**Exercise aim**: Only a number is expected: how many lines in the data below contain the word "account".

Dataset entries
Start of Block
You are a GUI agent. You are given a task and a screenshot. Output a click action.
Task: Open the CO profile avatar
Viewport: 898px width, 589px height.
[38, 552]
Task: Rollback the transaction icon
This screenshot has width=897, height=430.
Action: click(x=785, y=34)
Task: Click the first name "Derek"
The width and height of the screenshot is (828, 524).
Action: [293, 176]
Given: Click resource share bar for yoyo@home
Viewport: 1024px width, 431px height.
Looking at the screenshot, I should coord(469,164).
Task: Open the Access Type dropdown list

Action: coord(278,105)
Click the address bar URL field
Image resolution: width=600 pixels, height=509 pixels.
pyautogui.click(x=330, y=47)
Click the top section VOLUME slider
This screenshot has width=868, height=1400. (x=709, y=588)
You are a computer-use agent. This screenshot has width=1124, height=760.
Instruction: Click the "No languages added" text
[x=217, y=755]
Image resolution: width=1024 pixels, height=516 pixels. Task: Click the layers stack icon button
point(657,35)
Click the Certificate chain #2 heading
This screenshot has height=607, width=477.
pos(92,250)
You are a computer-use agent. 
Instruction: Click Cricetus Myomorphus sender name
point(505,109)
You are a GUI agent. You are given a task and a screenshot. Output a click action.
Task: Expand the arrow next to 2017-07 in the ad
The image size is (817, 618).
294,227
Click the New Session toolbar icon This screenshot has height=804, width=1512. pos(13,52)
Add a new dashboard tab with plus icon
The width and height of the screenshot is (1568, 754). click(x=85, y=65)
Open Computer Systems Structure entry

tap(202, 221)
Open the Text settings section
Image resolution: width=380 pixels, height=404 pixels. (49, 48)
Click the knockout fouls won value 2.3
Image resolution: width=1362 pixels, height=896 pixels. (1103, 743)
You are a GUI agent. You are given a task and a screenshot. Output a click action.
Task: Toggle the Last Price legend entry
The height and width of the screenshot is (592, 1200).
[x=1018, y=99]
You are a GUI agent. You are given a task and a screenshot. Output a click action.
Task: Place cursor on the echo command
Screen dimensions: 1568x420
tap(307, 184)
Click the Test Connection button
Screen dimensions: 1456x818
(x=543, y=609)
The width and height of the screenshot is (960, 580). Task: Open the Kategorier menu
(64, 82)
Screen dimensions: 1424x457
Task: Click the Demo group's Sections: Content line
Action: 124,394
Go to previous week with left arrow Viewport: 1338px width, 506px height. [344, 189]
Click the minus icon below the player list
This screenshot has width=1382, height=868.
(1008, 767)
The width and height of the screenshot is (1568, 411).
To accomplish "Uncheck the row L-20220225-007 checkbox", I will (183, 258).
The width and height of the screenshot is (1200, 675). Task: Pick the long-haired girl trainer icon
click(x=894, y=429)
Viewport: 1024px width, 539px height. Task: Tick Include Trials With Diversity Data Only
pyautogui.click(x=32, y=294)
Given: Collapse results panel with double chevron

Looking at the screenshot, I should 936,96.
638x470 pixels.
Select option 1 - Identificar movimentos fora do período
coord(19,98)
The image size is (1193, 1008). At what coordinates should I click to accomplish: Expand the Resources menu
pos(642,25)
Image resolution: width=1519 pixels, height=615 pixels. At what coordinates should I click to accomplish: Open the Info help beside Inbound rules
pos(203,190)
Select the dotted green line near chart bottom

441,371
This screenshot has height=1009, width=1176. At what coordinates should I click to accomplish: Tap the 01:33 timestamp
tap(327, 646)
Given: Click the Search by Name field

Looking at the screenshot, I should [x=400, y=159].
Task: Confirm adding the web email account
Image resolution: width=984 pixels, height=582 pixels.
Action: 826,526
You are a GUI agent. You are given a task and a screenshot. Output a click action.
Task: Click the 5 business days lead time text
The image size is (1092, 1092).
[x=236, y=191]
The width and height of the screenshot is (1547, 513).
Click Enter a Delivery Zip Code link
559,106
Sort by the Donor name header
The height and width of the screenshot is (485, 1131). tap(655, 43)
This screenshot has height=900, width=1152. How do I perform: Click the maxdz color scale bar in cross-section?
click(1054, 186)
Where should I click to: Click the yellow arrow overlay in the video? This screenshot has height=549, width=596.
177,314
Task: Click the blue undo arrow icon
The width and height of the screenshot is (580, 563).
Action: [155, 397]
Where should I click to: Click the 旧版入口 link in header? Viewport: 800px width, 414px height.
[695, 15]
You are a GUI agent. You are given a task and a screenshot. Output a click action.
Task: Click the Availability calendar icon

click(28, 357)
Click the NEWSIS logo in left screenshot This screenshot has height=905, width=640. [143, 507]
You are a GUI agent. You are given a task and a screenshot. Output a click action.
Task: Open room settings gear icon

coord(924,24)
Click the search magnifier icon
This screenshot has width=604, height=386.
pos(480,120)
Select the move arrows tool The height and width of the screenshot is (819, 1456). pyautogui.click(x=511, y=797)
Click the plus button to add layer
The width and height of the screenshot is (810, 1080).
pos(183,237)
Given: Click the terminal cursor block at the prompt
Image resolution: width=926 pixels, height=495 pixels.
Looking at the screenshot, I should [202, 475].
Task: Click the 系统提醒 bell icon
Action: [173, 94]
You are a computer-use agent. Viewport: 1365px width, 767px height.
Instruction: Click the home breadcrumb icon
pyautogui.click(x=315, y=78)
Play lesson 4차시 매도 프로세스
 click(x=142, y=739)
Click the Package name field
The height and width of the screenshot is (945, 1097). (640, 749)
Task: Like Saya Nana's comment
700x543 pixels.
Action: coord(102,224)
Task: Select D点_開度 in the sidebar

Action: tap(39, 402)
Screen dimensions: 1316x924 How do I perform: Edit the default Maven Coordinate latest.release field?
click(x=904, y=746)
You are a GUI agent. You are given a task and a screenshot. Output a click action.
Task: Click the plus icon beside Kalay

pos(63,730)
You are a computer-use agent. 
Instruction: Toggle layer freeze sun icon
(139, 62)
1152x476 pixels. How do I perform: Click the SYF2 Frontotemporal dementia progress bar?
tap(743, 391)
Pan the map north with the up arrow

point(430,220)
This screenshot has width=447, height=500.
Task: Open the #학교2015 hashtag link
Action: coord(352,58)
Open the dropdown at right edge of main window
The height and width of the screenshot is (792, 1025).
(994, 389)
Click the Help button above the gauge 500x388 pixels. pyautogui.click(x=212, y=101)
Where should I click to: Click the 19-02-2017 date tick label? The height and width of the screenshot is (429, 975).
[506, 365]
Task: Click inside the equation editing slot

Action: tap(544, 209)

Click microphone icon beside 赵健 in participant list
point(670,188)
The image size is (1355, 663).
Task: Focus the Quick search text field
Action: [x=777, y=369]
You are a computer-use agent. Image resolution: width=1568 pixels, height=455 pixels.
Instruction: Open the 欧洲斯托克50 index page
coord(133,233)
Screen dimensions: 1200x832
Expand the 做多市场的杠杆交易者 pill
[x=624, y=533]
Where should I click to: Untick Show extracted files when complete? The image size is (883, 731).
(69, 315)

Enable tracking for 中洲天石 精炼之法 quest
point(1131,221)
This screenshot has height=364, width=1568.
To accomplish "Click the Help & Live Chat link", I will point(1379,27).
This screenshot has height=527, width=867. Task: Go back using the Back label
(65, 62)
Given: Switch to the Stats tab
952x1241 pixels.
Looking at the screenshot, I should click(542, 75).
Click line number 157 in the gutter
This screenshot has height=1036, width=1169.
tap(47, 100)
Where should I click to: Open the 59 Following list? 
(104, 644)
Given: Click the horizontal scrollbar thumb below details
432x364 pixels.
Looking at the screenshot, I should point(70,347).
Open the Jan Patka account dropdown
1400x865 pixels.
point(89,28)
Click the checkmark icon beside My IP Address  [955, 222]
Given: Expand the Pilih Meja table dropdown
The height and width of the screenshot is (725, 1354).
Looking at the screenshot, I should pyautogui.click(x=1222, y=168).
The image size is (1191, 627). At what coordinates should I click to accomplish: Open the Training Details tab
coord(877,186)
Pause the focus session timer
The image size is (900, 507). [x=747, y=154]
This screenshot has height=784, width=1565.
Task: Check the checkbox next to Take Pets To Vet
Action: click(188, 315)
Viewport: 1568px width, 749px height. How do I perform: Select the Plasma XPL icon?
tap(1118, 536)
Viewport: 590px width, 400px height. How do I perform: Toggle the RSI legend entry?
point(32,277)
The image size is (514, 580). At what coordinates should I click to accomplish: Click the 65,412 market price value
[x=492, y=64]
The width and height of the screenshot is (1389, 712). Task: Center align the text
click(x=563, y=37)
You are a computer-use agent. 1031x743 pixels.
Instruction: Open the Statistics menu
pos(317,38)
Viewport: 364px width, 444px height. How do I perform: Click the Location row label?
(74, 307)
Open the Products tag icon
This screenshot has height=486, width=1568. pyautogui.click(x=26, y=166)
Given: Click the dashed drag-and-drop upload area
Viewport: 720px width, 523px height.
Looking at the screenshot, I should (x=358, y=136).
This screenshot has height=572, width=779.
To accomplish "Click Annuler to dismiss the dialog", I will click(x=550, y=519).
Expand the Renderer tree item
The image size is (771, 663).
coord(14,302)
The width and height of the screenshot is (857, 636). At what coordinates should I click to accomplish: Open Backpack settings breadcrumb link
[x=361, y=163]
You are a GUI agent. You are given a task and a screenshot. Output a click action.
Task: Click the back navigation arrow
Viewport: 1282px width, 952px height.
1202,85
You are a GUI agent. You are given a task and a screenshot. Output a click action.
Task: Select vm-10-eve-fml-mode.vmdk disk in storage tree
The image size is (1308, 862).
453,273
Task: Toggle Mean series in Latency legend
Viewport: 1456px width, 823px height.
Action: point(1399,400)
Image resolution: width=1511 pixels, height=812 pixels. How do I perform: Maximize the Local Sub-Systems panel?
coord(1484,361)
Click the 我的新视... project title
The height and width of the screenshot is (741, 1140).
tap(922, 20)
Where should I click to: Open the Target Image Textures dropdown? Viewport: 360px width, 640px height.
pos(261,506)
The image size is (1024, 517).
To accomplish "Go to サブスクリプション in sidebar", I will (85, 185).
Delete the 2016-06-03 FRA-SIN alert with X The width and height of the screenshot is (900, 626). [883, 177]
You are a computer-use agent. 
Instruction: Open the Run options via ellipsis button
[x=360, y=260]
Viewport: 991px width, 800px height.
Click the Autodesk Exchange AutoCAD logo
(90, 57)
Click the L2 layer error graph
End of Block
**Answer space**: 2